## WORK INSTRUCTIONS
Answer these questions about the piece on sharing a work in progress:
1. What did the friend who read the first two books insist on being sent?
2. When did that friend die?
3. Why does the writer get impatient with Richard?

First of all, I don’t think writers should talk too much about a work in progress. Telling your story over and over can be an avoidance tactic. Talking is the same as doing – you get the same sense of satisfaction.
And depending who you talk to, it can crush a sensitive idea. Most people can’t quite see how you intend to tackle it. Describing isn’t the same as writing. It takes a certain skill to be able to enter into the writer’s world and visualise it in its finished form.
Insensitive friends can pour scorn on an idea, which will cause you to view it, forever more, with hot and cold waves of humiliation. If it’s a first book, friends will refer to your “NOVEL” in arch tones. It can stop you believing in it.
Writing my first two books, I was lucky enough to have an extremely sensitive friend to confide in. I needed him to keep believing in myself and my process. But even then, I didn’t tell him what I was going to write beforehand.
He knew my writing times and would phone just before, to encourage and urge me on. He insisted that I send him every completed chapter. His comments tended to be encouraging, rather than too critical.
I can face severe criticism when I’ve finished a first draft. Well, okay … I always have difficulty with it, but I know I have to face it then if the book’s to be any good. No book is ever perfect after one draft.
I needed to know I was on the right track. If I wasn’t, he would point it out. But if I was vaguely trundling along in the right direction, his comments would urge me on, rather than hold me up.
He was the perfect reader. He had read widely and understood what I was trying to do. He could give me some idea of whether I was succeeding, without crushing me.
I was lucky to have had him. He died of cancer after my second book came out. I still miss him.
I have had other readers, and they’ve been fabulous. I am always grateful to people who tirelessly read my drafts and comment thoughtfully. A good friend once commented that she’d read my third novel more times than she’d read To Kill a Mockingbird, which was her favourite book.
I can’t stress enough that, to work for you, it has to be the right person. I don’t think a partner is necessarily the best person. I prefer my partner to be my tireless supporter. I get truculent when he criticises.
But I can use him to discuss logistical problems and he has, at times, come up with the most creative solutions.
Richard and I are very good at brainstorming together. Somehow we spark each other’s creativity. But he takes too long to read my chapters. I get impatient.
At the moment, I’m between readers. I think that’s okay too. If you don’t have exactly the right person, I think it’s better to try to be your own reader. Mull your ideas over in your head, encourage yourself, give yourself little rewards, urge yourself forward. After all, no-one can be keener on your own work than yourself.

## RECORD EXCERPTS
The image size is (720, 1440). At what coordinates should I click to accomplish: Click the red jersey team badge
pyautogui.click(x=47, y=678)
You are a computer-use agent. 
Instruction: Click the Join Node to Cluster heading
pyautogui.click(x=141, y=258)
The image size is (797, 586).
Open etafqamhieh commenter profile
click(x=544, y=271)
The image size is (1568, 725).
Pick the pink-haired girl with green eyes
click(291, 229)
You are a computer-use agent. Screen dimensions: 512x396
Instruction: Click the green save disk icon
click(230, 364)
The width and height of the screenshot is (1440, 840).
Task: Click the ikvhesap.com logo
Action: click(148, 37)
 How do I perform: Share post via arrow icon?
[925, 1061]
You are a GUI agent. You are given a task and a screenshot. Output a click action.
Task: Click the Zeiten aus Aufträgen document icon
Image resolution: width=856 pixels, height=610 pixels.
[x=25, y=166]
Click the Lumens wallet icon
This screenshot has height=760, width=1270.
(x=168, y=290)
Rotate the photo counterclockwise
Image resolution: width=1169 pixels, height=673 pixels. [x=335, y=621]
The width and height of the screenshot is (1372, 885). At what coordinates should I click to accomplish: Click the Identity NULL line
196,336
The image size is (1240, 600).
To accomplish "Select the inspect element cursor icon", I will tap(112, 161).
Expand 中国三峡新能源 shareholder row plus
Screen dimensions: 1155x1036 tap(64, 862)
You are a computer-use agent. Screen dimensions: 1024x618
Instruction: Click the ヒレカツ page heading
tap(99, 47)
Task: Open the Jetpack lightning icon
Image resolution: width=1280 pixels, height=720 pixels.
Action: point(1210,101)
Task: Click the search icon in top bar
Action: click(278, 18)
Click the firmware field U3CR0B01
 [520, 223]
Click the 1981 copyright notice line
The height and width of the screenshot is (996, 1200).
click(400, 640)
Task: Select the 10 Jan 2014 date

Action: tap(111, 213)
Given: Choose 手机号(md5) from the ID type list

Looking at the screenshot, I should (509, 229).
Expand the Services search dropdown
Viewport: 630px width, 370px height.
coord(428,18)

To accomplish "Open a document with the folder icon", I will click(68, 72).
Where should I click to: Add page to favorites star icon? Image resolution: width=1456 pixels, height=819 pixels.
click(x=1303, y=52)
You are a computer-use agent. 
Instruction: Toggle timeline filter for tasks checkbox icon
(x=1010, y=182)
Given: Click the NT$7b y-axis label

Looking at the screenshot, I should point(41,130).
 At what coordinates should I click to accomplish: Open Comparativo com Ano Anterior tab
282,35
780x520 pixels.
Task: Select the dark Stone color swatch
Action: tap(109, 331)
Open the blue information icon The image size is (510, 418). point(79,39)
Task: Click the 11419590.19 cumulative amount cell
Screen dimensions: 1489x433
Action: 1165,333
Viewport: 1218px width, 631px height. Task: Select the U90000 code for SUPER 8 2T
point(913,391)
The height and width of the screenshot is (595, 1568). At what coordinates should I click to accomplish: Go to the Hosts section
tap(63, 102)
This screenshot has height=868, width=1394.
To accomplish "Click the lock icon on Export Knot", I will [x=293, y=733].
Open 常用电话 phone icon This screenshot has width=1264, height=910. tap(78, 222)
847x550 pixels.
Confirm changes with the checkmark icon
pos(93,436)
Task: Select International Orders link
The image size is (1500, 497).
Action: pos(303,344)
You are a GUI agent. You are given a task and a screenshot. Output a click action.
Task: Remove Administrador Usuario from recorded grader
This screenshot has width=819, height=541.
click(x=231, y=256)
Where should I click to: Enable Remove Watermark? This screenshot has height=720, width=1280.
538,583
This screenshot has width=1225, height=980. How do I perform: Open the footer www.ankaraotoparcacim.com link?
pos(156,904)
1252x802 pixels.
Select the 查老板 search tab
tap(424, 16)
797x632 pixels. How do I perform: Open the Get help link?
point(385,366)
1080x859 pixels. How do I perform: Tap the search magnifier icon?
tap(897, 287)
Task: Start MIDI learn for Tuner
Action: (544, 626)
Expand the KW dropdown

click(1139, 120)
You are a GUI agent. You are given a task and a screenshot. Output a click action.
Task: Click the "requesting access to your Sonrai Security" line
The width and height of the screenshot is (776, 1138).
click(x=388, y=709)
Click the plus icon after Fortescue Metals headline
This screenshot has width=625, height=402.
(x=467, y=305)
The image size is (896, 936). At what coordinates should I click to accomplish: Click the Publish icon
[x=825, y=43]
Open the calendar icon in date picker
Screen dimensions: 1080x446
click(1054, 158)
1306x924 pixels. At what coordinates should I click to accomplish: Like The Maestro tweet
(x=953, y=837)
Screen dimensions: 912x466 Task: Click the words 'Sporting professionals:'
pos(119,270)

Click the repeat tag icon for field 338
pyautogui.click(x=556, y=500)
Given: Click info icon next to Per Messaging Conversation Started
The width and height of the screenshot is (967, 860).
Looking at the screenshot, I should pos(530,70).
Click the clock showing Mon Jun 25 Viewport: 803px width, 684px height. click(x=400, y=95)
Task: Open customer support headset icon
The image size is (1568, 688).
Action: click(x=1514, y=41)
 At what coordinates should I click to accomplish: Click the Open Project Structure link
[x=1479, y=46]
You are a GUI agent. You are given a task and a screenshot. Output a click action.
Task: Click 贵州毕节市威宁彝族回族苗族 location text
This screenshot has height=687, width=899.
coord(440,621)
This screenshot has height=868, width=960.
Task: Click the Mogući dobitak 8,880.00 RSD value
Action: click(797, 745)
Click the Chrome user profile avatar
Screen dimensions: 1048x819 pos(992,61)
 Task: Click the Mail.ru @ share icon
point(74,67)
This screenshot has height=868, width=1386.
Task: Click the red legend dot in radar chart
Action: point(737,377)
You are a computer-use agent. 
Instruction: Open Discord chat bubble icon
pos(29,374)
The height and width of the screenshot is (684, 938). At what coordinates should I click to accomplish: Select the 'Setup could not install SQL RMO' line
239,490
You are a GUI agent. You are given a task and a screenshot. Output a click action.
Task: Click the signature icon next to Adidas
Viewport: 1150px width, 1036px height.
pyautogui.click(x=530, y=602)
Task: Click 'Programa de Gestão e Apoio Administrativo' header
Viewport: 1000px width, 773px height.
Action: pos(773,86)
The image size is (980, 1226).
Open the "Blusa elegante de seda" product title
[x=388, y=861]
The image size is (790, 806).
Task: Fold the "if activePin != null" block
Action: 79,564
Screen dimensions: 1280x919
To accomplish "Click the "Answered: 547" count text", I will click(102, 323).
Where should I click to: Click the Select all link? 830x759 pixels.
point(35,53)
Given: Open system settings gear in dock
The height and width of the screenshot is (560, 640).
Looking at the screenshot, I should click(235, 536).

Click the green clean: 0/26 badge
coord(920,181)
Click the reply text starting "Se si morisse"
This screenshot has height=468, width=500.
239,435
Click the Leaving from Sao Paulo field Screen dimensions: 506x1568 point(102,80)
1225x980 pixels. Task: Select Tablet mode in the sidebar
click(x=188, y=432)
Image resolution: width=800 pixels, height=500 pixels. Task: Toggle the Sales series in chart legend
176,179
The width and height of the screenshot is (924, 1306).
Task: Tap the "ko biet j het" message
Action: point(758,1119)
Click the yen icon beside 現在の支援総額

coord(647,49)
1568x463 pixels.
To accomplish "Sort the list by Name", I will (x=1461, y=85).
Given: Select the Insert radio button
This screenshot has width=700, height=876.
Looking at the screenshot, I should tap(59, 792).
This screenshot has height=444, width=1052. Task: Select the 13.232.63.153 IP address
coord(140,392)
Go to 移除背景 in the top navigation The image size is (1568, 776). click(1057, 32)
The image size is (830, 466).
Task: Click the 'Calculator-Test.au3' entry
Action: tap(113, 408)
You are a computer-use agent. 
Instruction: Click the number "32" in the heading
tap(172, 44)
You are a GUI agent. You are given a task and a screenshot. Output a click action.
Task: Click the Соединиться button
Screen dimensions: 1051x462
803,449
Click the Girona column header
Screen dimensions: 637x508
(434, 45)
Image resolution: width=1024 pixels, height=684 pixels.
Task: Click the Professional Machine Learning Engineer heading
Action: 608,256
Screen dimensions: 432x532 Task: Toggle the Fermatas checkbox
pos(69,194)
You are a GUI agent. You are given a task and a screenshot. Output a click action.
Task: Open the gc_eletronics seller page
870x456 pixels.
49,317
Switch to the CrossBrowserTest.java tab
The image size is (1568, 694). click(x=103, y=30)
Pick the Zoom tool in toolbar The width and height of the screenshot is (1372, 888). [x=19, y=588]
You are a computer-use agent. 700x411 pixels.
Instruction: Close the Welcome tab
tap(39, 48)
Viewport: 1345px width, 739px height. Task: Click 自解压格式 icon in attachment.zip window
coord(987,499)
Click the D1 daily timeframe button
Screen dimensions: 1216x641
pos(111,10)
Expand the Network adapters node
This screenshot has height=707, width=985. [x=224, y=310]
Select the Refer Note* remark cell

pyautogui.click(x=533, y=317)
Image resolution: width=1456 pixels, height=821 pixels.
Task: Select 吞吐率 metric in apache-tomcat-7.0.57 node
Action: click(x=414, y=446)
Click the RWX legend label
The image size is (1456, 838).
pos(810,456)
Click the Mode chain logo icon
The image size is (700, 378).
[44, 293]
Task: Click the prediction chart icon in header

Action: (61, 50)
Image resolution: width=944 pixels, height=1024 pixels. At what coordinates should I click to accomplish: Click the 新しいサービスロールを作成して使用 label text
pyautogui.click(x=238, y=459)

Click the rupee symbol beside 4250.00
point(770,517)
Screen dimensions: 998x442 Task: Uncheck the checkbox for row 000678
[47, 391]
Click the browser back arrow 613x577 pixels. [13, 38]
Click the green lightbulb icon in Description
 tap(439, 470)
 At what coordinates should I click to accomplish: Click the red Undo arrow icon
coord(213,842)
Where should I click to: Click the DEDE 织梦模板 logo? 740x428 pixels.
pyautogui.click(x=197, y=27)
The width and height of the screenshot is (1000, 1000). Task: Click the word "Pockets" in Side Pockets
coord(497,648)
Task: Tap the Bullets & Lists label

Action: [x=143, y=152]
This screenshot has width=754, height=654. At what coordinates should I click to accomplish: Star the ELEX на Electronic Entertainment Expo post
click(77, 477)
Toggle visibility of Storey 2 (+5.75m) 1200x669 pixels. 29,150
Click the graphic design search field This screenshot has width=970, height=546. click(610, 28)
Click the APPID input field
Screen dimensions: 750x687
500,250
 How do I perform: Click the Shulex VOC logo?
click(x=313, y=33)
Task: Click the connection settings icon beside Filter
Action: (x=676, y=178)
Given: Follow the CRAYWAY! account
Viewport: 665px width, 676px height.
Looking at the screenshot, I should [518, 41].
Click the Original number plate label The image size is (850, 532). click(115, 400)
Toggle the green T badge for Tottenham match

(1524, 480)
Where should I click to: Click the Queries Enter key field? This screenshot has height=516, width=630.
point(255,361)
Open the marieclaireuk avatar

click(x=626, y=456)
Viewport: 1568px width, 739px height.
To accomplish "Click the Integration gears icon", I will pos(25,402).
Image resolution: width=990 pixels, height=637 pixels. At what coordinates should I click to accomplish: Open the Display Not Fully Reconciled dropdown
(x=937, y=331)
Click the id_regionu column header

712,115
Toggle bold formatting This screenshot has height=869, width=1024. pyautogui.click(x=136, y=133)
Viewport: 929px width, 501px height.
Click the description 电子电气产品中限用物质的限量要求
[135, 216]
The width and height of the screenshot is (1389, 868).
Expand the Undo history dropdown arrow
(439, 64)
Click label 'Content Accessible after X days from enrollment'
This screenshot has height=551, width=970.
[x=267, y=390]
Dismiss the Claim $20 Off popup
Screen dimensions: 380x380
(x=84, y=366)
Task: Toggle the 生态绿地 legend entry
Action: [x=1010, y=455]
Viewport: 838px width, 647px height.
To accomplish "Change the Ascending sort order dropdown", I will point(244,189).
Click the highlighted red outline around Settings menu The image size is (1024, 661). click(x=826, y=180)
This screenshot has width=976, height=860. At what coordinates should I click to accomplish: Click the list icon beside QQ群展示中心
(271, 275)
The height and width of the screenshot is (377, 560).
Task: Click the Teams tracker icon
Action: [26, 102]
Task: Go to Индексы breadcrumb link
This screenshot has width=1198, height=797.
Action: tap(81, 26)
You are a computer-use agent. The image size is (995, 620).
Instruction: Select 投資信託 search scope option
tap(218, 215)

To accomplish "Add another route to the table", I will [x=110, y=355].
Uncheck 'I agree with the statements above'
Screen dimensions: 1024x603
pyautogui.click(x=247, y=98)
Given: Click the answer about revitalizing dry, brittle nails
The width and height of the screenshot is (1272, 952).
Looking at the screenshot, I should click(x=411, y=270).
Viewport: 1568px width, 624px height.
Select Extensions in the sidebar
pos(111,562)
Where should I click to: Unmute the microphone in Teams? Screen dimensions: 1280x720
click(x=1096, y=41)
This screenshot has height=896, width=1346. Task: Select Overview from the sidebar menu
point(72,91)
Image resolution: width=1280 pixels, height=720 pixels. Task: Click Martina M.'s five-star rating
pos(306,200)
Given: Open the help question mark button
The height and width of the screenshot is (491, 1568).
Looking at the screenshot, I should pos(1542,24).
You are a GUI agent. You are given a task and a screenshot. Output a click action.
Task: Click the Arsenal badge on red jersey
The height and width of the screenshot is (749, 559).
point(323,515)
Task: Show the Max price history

## ANSWER SECTION
1. Every completed chapter.
2. After the writer's second book came out.
3. He takes too long to read the writer's chapters.